O número de atletas na equipa sofre oscilações ao longo do tempo: já chegaram a ser 28, neste momento são 17 – a esmagadora maioria mulheres. A média de idades “está próxima dos 75 anos” e o atleta mais velho a participar tinha 84. Até agora, verificam-se “resultados excelentes”, afirma o presidente do Xico Andebol. “É muito engraçado de se ver. Divertem-se muito, riem-se, comportam-se como quando eram crianças. Alguns são acompanhados por psicólogos ou psiquiatras e há efeitos claros de redução de medicação e de consultas”, aponta.
Eduarda sente que cada treino “é uma hora que passa a correr”. “É uma hora em que se esquece os problemas de saúde, os problemas da vida”, resume a septuagenária.

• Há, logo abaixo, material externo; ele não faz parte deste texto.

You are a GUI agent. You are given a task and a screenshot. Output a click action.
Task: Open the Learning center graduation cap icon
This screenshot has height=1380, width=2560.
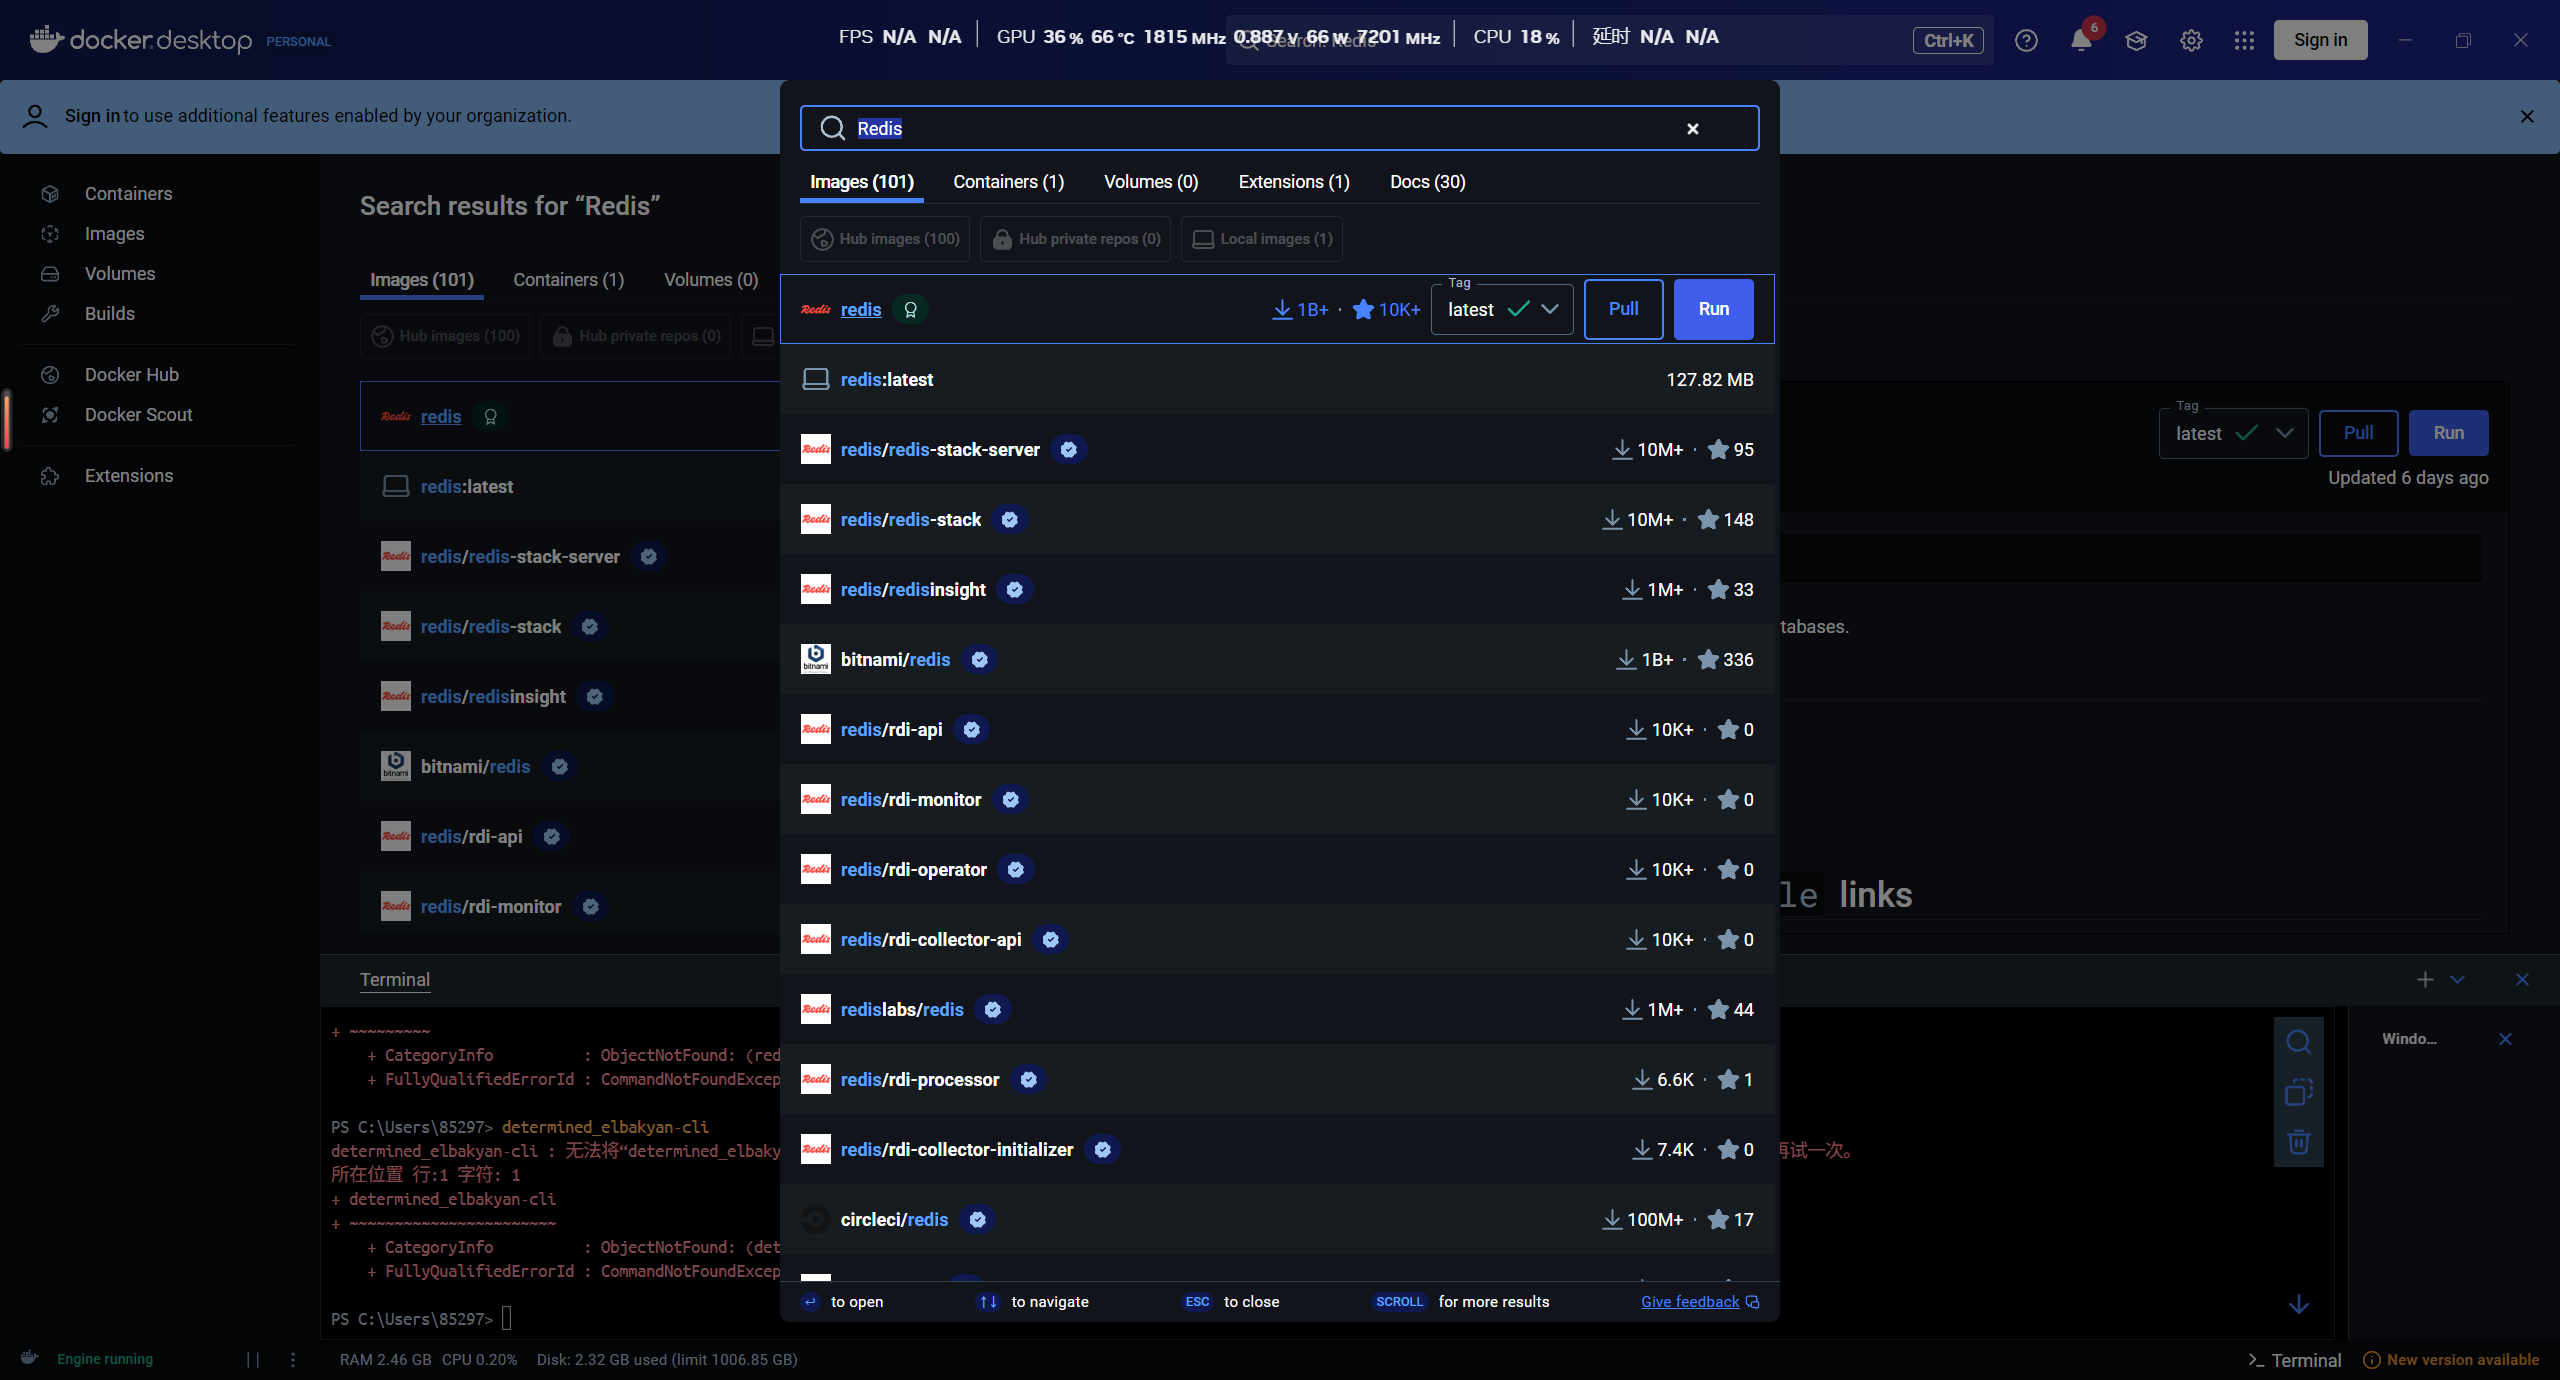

E os exercícios fora do campo “ajudam a exercitar a memória”. “Até o trabalho desses exercícios trago para casa na cabeça, trabalho lá e ainda venho trabalhar para casa as ideias do psicólogo.”
No caso de Maria José Fernandes, “o bichinho do andebol voltou ao de cima”: depois de ter jogado quando ainda era estudante, estava “um bocadinho renitente” mas, por sugestão de uma amiga há “meio ano”, deu uma oportunidade e aos 68 anos recuperou a paixão, a que junta ainda ginásio e caminhadas. “Só mesmo se não puder é que não vou a um treino. Caso contrário vou porque é muito bom, em todos os aspetos: o convívio, o exercício”, salienta. “É pena é ser só uma vez por semana.”
Para Eduarda, que integra a equipa desde o início, a mudança ultrapassa as paredes do pavilhão. “Sinto-me mais comunicativa. Mesmo até a minha família diz: ‘Estás diferente, parece que renovaste dez anos’. Não estou tão fechada para a vida. Sinto-me mesmo muito feliz.”
É este “feedback” transmitido pelos participantes e por quem os acompanha sobre os “benefícios muito grandes” que têm sentido que reforça a motivação do clube em não desistir do projeto, apesar da limitação de recursos, nota Mauro Fernandes. Importa agora “dar visibilidade” ao trabalho desenvolvido, nomeadamente através dos dados recolhidos sobre o desempenho físico e psicológico que comprovam a “evolução”, de forma a que o projeto seja reconhecido e possa ser replicado.
Entre os objetivos está também “tentar introduzir a competição”. “Fazer com que outros clubes aqui perto, para que seja mais fácil, adiram a esta ideia”, indica o responsável. Ambas as atletas esperam que tal aconteça. “Gostava de competir com outras equipas, para podermos desenvolver”, diz Eduarda. “Seria bom se competíssemos com outros grupos. Eu que sou bastante competitiva ia adorar”, corrobora Maria José.